What did the researchers find?
In terms of antibiotic usage, 99% of the immediate antibiotic group, 53% of the delayed antibiotic group, and 30% of the control group used antibiotic drops. This means that almost one third of patients who were not supposed to get antibiotics did, presumably by obtaining prescriptions from other doctors.
There were no differences in symptom severity between groups over the first 3 days. Antibiotics did appear to slightly reduce the average duration of moderate symptoms: 3.3 days for the immediate antibiotics group, 3.9 days for the delayed antibiotics group and 4.8 days for the control group. There was no relationship between having a positive bacterial culture and duration or severity of symptoms.

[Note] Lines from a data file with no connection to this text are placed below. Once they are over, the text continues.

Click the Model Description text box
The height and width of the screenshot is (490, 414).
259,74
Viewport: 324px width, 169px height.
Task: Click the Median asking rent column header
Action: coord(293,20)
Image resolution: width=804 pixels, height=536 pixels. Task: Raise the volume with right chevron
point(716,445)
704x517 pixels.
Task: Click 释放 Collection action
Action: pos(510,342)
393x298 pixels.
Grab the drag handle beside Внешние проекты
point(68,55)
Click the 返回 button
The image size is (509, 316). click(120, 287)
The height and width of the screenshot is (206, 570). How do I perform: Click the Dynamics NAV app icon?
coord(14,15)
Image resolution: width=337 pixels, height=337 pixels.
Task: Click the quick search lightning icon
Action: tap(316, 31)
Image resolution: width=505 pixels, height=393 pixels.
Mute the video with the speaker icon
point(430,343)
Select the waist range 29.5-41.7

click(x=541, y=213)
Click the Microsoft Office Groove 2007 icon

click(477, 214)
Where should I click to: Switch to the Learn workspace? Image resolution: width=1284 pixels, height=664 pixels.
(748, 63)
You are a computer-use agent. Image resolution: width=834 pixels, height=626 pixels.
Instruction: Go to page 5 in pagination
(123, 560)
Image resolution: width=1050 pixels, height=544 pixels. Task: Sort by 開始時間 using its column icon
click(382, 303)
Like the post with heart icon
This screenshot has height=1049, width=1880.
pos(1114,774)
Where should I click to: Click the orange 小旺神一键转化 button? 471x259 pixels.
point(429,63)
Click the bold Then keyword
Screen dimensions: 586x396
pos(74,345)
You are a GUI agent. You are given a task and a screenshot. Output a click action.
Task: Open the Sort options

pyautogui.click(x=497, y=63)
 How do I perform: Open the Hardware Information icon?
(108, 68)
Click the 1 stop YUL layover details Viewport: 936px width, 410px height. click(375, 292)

Patient education leaflets and eye swab cultures did not affect the primary study outcomes. Leaflets did improve patient satisfaction in terms of information received and degree to which concerns were addressed. Obtaining an eye swab for culture appeared to increase patient worries.
Both the immediate antibiotic group and the control group indicated they were more likely to seek medical attention for recurrent conjunctivitis compared with the delayed antibiotic group. The immediate antibiotic group was more likely than the control group (but not the delayed antibiotic group) to believe antibiotics were effective. Taken together, these observations are consistent with the idea that patients projected their experiences of treatment toward their understanding of what the ideal treatment would be.
What were the limitations of the study?
The main limitation of the study involves the possibility of selection bias. The general practitioners who invited participants only did so with one of every three patients they saw. It could be that they opted to provide standard antibiotic treatment for patients whom they thought were more likely to have bacterial conjunctivitis; this would leave fewer bacterial conjunctivitis cases in the study, making antibiotic treatment look less effective. There were imperfect response rates for diary completion, raising the possibility of bias. A specific limitation for practitioners in the United States is that chloramphenicol is rarely used in this country to treat conjunctivitis.
What are the implications of the study?
Consistent with other studies, the authors found that antibiotic therapy did not affect the severity of infectious conjunctivitis. From a societal point of view, the authors conclude that delayed antibiotic appears to be the best strategy for most cases of infectious conjunctivitis. Compared with immediate treatment with antibiotics, symptom control was similar, and there was a near 50% reduction in antibiotic use. Furthermore, with the delayed antibiotic strategy, there was a decreased rate of seeking medical attention for subsequent conjunctivitis symptoms. The authors interpret this finding as empowering patients against medicalization (giving them the knowledge and skills to care for themselves).
Summarized by Paul Rosenau, MD, Pediatrics Residency, University of Vermont.
Summarized from "A Randomised Controlled Trial of Management Strategies for Acute Infective Conjunctivitis in General Practice." Everitt H.A. et al. British Medical Journal, August 12, 2006, Vol. 333, page 321.